Directions: Tally up the lines in the material where the word "agent" appears, then give the total and nothing else.

Stored data:
──────────

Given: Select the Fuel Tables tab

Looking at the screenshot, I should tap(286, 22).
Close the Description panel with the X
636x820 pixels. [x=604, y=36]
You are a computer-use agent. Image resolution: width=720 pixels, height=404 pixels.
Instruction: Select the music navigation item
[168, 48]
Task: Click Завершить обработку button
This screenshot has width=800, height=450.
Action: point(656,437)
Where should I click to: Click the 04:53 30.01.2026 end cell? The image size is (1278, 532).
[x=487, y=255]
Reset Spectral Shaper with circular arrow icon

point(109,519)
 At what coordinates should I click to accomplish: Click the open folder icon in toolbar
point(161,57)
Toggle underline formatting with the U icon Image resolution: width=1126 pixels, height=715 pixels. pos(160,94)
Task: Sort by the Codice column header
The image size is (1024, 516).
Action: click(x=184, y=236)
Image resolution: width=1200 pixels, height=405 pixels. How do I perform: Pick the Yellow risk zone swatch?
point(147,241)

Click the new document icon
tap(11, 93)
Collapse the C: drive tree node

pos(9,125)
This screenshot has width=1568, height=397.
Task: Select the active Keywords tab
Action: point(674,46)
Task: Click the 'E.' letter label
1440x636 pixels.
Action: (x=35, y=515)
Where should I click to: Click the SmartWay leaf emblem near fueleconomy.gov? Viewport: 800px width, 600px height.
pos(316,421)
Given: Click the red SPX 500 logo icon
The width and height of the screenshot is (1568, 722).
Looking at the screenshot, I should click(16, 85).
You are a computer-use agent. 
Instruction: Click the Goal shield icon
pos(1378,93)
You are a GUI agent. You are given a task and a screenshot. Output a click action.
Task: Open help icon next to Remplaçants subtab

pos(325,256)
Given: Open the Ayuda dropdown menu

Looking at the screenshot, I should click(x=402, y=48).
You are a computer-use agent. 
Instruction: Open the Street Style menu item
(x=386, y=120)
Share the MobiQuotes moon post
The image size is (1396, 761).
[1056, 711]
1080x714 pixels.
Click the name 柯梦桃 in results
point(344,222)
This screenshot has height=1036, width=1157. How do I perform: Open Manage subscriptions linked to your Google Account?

──────────

Exercise output: 4